Task brief: Of all the lines below, return only those starting with the line holding "1850-1859 (58, 1532)" and going on through the line holding "Twinsburg Heights (75, 1396)", exactly as written.

Information shown:
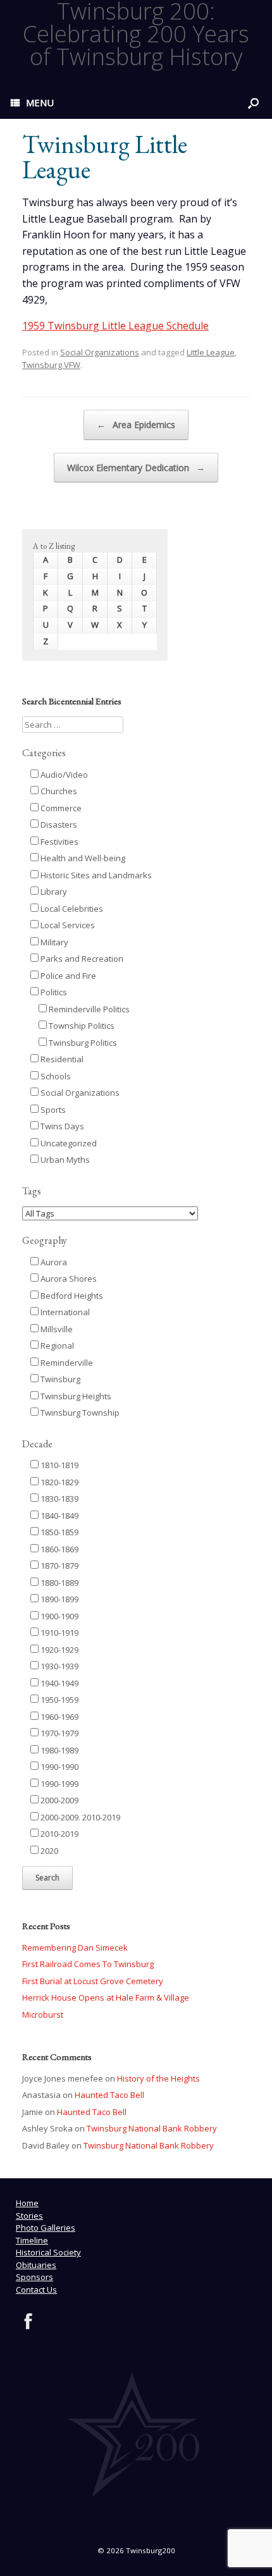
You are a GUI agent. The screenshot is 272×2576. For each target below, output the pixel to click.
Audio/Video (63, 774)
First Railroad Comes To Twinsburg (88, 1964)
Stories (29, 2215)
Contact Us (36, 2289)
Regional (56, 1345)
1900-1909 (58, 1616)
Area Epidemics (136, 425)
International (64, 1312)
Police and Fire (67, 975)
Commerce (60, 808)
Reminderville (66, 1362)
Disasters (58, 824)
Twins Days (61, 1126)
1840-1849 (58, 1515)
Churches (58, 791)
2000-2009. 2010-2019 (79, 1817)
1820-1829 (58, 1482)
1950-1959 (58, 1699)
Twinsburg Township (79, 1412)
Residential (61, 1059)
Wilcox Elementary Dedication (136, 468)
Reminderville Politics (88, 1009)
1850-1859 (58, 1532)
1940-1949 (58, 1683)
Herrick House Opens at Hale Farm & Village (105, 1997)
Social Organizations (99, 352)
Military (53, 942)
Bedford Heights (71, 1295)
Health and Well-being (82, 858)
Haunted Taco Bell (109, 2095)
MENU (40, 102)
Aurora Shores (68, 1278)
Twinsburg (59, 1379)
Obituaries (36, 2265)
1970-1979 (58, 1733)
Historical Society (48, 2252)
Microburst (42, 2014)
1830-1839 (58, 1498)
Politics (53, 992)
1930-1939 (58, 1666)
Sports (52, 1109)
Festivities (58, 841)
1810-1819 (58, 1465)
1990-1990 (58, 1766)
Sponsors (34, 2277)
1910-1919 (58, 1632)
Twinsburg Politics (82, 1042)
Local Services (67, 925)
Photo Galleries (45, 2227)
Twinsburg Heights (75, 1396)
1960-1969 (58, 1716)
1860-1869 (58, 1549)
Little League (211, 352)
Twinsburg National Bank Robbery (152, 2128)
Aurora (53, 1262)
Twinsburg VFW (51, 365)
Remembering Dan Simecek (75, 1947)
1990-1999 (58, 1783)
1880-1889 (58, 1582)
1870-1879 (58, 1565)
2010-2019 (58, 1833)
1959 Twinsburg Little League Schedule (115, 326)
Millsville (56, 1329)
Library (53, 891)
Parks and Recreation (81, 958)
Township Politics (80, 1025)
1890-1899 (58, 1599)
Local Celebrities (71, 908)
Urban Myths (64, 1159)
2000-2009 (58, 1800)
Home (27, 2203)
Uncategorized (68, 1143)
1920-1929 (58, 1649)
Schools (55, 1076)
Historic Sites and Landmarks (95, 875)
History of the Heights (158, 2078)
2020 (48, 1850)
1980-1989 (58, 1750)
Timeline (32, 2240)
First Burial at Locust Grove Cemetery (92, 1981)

Response to the exercise:
1850-1859 (58, 1532)
1940-1949 (58, 1683)
Herrick House Opens at Hale Farm & Village (105, 1997)
Social Organizations (99, 352)
Military (53, 942)
Bedford Heights (71, 1295)
Health and Well-being (82, 858)
Haunted Taco Bell (109, 2095)
MENU (40, 102)
Aurora Shores (68, 1278)
Twinsburg (59, 1379)
Obituaries (36, 2265)
1970-1979 (58, 1733)
Historical Society (48, 2252)
Microburst (42, 2014)
1830-1839 (58, 1498)
Politics (53, 992)
1930-1939 (58, 1666)
Sports (52, 1109)
Festivities (58, 841)
1810-1819 (58, 1465)
1990-1990 (58, 1766)
Sponsors (34, 2277)
1910-1919 (58, 1632)
Twinsburg Politics (82, 1042)
Local Services (67, 925)
Photo Galleries (45, 2227)
Twinsburg Heights (75, 1396)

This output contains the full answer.